Ele olhou para trás com surpresa evidente em seu rosto. Ruijerd e Eris também olharam para mim com o choque claro em seus rostos.
— O que foi? O que você quer?
— Ah, saudações. Meu nome é Rudeus Greyrat.
— Nunca ouvi falar de você.
Bem, era nosso primeiro encontro, afinal.
— Espere, Greyrat, não é? Qual o nome dos seus pais?
— Antes disso, uh, qual é o seu nome? — perguntei.
— Hm… Tudo bem, eu vou te dizer. Sou Orsted.
Orsted? Não era um nome com o qual eu estava familiarizado. O único personagem com um nome semelhante que eu conhecia era aquele que morreu e ficava dando desculpas do outro lado.
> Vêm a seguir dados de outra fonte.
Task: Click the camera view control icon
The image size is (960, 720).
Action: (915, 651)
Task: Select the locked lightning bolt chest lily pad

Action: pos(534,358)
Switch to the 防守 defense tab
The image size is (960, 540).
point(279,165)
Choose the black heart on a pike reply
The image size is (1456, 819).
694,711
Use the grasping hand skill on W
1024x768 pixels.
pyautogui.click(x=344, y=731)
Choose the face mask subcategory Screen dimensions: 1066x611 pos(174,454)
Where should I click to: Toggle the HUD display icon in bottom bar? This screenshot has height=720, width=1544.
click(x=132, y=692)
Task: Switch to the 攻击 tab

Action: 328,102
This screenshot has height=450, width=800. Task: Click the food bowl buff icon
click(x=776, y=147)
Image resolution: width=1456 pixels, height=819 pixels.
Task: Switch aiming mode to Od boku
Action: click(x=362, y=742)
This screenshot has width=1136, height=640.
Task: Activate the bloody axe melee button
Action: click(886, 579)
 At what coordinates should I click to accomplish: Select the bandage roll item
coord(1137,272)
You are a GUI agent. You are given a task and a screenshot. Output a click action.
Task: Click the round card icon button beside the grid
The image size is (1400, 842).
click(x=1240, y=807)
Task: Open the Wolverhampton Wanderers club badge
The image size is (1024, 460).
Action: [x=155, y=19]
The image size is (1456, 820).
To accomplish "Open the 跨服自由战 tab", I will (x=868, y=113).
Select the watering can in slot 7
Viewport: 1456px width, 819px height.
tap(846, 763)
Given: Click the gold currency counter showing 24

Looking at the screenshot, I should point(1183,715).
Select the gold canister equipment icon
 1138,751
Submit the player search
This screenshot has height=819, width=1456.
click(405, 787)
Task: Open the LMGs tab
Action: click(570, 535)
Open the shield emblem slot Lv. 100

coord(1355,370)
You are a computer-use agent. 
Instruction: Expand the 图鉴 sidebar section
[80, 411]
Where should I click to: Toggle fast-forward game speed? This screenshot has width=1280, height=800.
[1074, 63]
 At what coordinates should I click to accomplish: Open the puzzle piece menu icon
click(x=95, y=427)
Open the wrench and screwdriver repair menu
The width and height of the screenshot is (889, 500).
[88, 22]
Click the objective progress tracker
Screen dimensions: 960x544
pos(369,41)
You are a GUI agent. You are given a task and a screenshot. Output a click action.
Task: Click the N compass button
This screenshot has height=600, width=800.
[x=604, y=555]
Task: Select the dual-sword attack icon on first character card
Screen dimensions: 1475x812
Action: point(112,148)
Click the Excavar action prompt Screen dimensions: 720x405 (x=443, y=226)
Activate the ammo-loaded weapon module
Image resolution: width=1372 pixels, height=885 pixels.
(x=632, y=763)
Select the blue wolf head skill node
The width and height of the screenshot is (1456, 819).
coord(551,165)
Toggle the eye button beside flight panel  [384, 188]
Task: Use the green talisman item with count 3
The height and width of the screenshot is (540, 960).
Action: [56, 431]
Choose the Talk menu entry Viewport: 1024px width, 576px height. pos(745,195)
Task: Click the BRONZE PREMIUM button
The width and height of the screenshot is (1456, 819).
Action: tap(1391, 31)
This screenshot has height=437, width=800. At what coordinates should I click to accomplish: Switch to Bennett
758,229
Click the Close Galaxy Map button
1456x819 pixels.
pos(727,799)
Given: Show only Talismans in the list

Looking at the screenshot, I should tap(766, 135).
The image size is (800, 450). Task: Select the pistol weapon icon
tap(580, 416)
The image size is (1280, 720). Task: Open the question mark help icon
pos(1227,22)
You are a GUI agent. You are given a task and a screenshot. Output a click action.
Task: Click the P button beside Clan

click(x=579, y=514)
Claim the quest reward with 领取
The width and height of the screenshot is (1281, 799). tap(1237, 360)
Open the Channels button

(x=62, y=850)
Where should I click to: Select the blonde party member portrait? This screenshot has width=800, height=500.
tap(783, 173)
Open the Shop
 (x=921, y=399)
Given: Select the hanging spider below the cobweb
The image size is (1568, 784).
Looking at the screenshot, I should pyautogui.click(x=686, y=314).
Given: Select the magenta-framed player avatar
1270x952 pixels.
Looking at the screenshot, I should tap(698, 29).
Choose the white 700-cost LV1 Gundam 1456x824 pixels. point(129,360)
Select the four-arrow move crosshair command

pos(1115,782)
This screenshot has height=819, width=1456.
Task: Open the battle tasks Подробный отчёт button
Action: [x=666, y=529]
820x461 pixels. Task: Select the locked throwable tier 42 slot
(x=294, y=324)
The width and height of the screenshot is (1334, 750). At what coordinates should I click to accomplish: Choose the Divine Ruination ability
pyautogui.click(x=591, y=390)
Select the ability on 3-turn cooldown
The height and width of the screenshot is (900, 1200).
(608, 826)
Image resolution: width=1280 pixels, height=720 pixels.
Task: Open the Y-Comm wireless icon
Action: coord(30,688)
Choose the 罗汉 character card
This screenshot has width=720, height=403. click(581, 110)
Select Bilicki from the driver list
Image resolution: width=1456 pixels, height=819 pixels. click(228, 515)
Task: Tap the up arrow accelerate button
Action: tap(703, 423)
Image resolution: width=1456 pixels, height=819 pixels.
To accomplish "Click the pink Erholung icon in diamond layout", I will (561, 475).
Olhei para Ruijerd e percebi que ele também não parecia reconhecer o nome.
— Vocês dois se conhecem?
— Não — respondeu Orsted. — Ainda não.
— Ainda não? Como assim?
— Você não precisa saber. Agora, quem são seus pais? — Ele friamente ignorou o que eu queria saber.
O sujeito nem mesmo respondeu às minhas perguntas, mas queria que eu respondesse às dele? Bem, tanto faz. Eu não ia ficar chateado com algo tão irrisório.
— Paul Greyrat — falei, por fim.
— Hm…? Paul não deveria ter um filho. Ele deveria ter apenas duas filhas.
Bem, isso foi rude. Eu estava bem ali, e parecia igualzinho ao meu pai. O filho idiota que foi até o Continente Demônio para fazer dinheiro.
— Hm… — Como se tivesse percebido algo, Orsted inclinou a cabeça.
Ele lentamente se aproximou de mim.
— Não chegue mais perto! — Ruijerd o ameaçou.
— Sim, eu sei. — Ele parou, mantendo sua distância, mas olhou direto para o meu rosto. Encarei seu olhar. — Você não desvia os olhos, hein?
— Mas eu gostaria de desviar, já que você parece tão assustador — falei.
— Hm, então isso significa que você não sente nenhum medo? — Ele franziu as sobrancelhas. — Hmm. Que estranho. Não tenho memórias de ter te conhecido.
Nem eu. Este foi nosso primeiro encontro. Não conhecia o nome Orsted, nem reconheci seu rosto.
— Então, o que você quer? — perguntou o homem.
— Um, bem, eu só pensei que talvez você soubesse algo sobre o Incidente de Deslocamento.
— Não sei. — Ele não balançou a cabeça, mas rejeitou a possibilidade na mesma hora.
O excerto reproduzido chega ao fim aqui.